**PROVIDED TEXT**
By December 27, 2018May 12th, 2021No Comments

Not everything is terrible in 2018: Makerbot released a new printer and oddly no one complained; Elon Musk is having a great year, press and Joe Rogan notwithstanding, by launching a record number of rockets and shipping a record number of cars, and he built a subway that we’re not calling a subway. FPGA development is getting easier with new platforms and new boards. There is a vast untapped resource in 18650 cells just sitting on sidewalks in the form of scooters, and I’m going to keep mentioning this until someone actually builds a power wall out of scooters.
RISC-V has been on the tip of our tongue for a few years now, and already we have really fast microcontrollers based on this architecture (that are also really expensive, but that’s beside the point). 2019 is shaping up to be one of the biggest years yet for RISC-V, and with that popularity comes decreasing prices. SiFive is releasing a multicore processor that runs Linux. There are smaller, lower-power RISC-V cores and completely random online shops on TaoBao are selling RISC-V cores.

**DATA**
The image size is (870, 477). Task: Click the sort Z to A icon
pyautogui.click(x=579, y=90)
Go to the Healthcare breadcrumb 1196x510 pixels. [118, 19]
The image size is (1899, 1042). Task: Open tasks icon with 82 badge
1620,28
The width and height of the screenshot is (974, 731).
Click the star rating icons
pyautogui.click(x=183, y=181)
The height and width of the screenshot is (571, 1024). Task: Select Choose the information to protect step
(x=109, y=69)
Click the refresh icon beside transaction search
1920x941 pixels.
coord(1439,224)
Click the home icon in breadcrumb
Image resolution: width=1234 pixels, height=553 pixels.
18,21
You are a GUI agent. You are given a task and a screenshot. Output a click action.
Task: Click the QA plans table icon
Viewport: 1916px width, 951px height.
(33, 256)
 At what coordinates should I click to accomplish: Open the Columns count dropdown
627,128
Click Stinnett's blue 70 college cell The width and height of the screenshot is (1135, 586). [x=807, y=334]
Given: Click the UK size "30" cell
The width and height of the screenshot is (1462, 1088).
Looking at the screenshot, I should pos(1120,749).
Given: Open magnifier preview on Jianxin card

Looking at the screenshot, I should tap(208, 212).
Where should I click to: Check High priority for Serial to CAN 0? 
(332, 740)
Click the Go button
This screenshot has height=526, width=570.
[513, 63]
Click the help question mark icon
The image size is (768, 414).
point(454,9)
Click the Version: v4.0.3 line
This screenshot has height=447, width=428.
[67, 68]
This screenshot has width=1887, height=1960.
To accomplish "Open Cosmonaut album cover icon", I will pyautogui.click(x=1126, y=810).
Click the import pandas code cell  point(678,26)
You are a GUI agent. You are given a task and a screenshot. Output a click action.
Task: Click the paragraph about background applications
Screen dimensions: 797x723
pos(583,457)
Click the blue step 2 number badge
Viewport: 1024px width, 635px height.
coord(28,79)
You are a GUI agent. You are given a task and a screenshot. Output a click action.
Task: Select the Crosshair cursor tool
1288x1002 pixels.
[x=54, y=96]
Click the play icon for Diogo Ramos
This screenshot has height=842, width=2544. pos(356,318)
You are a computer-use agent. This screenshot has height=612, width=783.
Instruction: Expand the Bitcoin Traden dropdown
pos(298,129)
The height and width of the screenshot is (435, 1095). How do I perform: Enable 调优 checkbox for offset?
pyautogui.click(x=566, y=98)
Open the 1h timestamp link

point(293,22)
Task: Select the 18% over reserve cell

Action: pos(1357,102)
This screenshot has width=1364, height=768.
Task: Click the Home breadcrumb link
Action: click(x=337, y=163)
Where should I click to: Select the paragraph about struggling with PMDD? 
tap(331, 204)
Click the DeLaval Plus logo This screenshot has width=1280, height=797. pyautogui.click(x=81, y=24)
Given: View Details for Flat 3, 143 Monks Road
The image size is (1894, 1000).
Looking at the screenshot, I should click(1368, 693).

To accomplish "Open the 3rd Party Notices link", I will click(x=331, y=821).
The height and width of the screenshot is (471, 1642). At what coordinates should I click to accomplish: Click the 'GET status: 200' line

**REQUIREMENT 1**
Shorten the paragraph in the tech year-in-review text that begins "RISC-V has been on the tip of our tongue" into a bulleted list, keeping its main facts.
**REQUIREMENT 2**
Carry the tech year-in-review text further, picking up after its last sentence.

**EXPECTED OUTPUT 1**
- RISC-V has been talked about for a few years, and there are already very fast (but very expensive) microcontrollers built on it.
- 2019 looks to be one of its biggest years yet, and growing popularity is bringing prices down.
- SiFive is releasing a multicore processor that runs Linux.
- Smaller, lower-power RISC-V cores exist, and random online shops on TaoBao are selling RISC-V cores.

**EXPECTED OUTPUT 2**
The RISC-V proposition has always been a weird one. Yes, it’s a big-O Open architecture for everything from microcontrollers to Systems on a Chip. But it’s just a design. You need fab houses cranking out silicon wafers with RISC-V chips on them. That’s expensive at first, but then the price starts to drop. It looks like 2019 is shaping up to be the year that everyone can get their hands on a RISC-V chip.